Estive na cidade em 2003. Foram apenas 2 dias lá. Apesar de passados 10 anos e pouco tempo que tive para conhecer Heidelberg, esta cidade não me sai da memória e do coração, tanto que fiz questão de incluí-la, tão logo soube que iríamos à Alemanha em 2014, na próxima viagem cultural.

Motivos para gostar tanto assim de Heidelberg? Certamente não faltam.

Primeiramente, uma cidade universitária, de porte médio (150 mil habitantes), cheia de vida, de animação, com intensa atividade cultural. Em segundo lugar, uma cidade ecologicamente exemplar, com muito verde ao redor.

Poderia citar ainda o belíssimo rio Neckar e suas lindas pontes: quando estive na cidade, no final da primavera e início do verão, já havia muito estudantes às margens verdejantes do rio, fazendo pique-niques, e outros em pequenos barcos, velejando.

Evidentemente, não poderia esquecer o maravilhoso centro histórico, com suas casinhas típicas, praças, palácios e igrejas. A parte histórica de Heidelberg, com quase mil anos de história, é um retrato fiel da Idade Média, tamanha a sua conservação.

E o que dizer do Castelo, situado no alto da colina? De lá de cima, tem-se uma incrível vista da cidade, pode apostar.

Abaixo: a ponte velha (Alte Brücke) e o Castelo (Schloss)

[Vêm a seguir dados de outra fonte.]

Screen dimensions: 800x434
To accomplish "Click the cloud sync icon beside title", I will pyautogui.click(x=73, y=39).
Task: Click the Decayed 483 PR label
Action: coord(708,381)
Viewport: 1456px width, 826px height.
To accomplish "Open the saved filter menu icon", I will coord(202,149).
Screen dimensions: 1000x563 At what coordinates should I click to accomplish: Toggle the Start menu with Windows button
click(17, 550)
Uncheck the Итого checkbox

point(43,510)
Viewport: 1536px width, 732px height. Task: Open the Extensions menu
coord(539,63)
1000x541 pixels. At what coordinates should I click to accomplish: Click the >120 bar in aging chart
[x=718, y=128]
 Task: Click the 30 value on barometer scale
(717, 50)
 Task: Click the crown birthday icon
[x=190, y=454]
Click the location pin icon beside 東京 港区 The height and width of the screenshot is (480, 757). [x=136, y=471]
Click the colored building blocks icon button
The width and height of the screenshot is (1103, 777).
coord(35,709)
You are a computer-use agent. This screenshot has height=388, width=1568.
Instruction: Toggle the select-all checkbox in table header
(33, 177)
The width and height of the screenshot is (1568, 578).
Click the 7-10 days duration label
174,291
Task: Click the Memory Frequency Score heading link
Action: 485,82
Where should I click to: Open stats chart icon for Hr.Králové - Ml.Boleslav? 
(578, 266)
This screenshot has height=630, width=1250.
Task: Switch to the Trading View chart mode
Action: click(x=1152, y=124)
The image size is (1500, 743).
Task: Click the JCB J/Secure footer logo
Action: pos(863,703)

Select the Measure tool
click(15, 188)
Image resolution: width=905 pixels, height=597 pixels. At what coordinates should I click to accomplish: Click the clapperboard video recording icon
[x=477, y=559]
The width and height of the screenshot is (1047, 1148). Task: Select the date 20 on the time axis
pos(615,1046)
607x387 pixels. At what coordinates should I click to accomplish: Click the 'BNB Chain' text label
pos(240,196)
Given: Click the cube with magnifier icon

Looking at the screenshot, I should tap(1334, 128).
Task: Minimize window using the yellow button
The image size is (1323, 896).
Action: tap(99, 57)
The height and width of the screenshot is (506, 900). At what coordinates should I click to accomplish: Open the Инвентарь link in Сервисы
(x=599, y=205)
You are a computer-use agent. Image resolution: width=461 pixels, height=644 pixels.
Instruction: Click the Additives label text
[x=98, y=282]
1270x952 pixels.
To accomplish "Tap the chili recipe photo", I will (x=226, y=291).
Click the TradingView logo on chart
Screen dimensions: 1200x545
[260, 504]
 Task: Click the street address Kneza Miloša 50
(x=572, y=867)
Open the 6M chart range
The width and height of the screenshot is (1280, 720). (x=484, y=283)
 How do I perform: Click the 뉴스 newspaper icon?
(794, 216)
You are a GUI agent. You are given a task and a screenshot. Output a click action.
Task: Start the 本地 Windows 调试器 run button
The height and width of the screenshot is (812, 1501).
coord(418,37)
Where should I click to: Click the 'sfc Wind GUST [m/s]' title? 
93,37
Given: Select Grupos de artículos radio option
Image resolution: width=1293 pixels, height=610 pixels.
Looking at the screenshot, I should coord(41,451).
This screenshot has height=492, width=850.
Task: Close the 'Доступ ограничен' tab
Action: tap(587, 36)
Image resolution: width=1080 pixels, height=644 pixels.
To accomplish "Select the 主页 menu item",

Nas três fotos abaixo, o panorama de Heidelberg no por do sol, a noite e ao raiar do dia.

Mapa da cidade:

O rio, a ponte, o castelo…símbolos da cidade.

A cidade no verão

A cidade na primavera

Casario medieval da cidade

Combinação perfeita entre o meio ambiente natural e a intervenção humana

Outra atração de Heidelberg é sua famosa universidade. Fundada em 1386, a Universidade de Heidelberg é, não só a mais antiga da Alemanha, mas a que tem a melhor colocação, dentre as alemães, no ranking das principais universidades do mundo. Por esta universidade passaram cerca de 50 vencedores do Prêmio Nobel.